WORK TO BE COMPLETED: Any picture in the material should be left out, while all other lines are copied exactly.

********************

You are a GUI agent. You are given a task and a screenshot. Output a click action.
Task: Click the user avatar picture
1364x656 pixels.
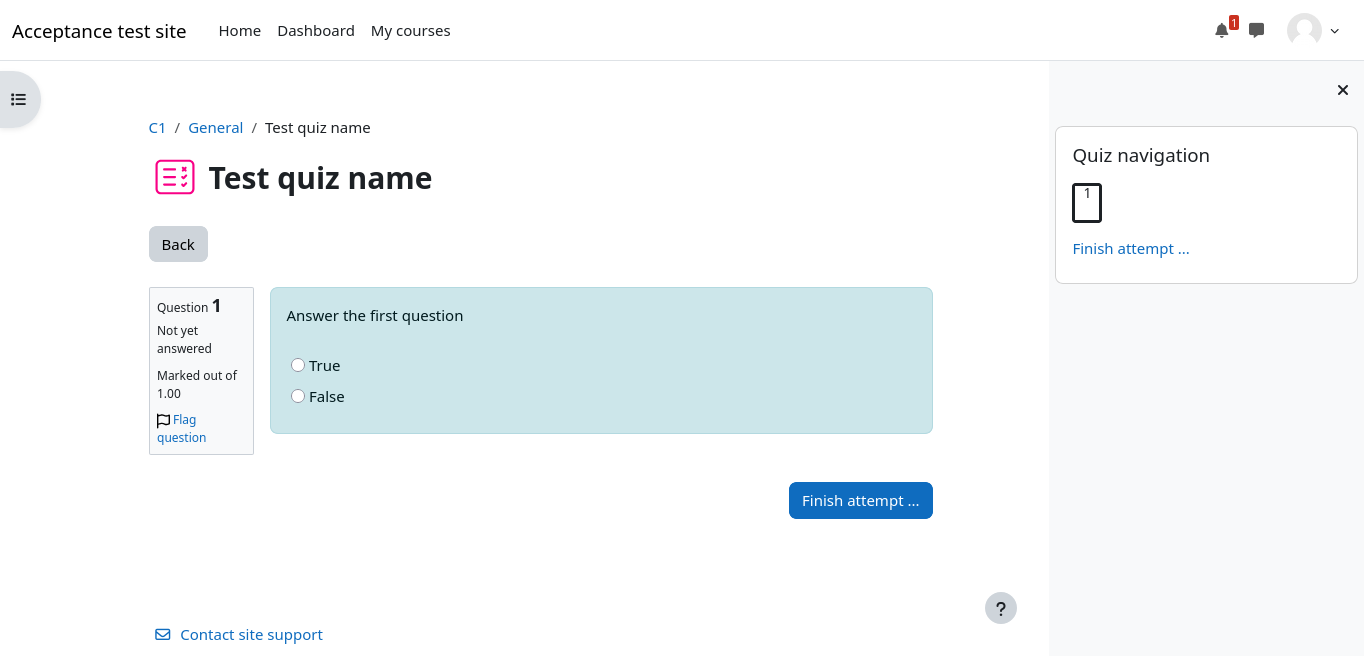(x=1304, y=30)
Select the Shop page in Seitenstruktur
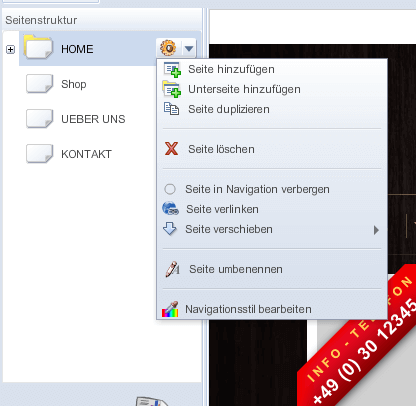 74,84
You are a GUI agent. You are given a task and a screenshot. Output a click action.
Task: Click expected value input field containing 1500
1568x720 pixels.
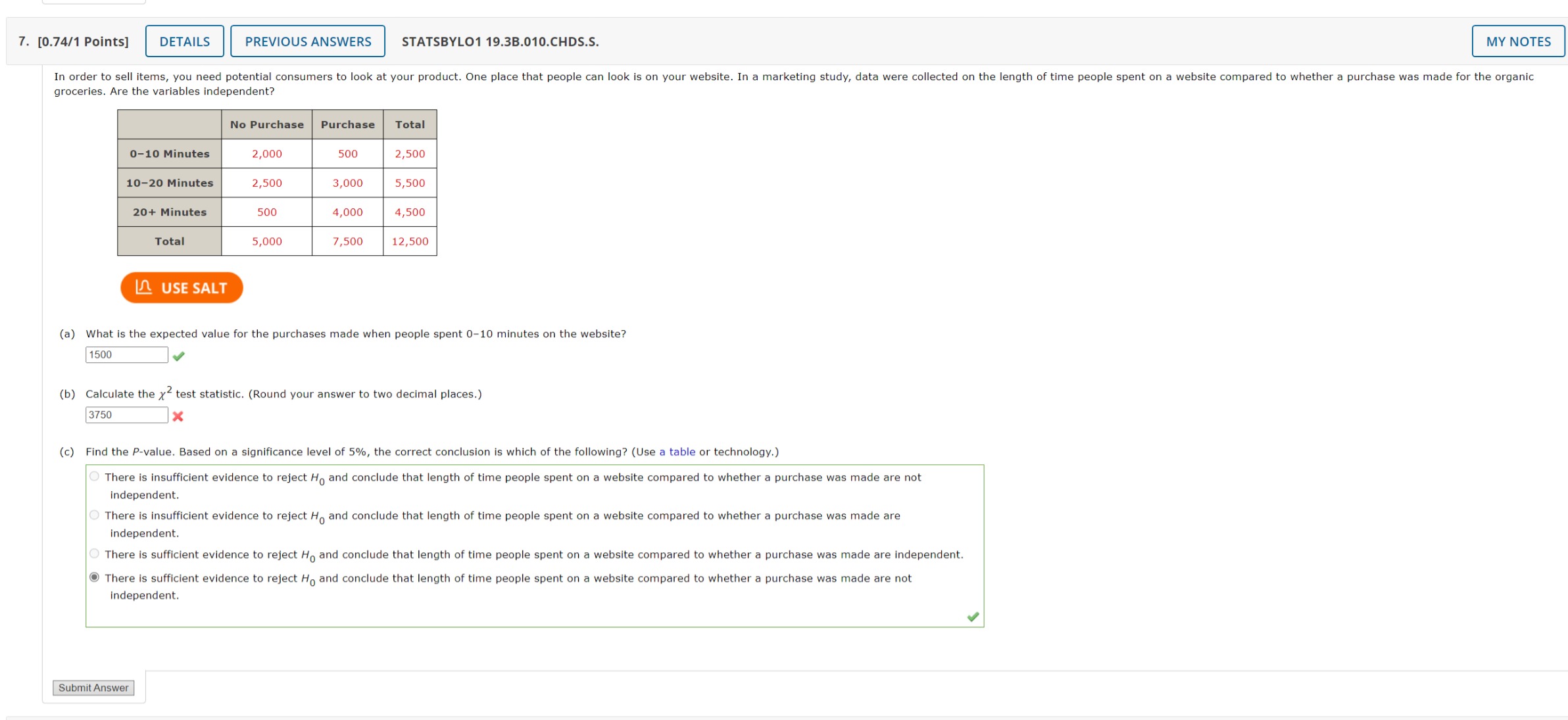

********************

PROBLEM SOLUTION:
You are a GUI agent. You are given a task and a screenshot. Output a click action.
Task: Click the user avatar picture
1364x656 pixels.
(x=1304, y=30)
Select the Shop page in Seitenstruktur
 74,84
You are a GUI agent. You are given a task and a screenshot. Output a click action.
Task: Click expected value input field containing 1500
1568x720 pixels.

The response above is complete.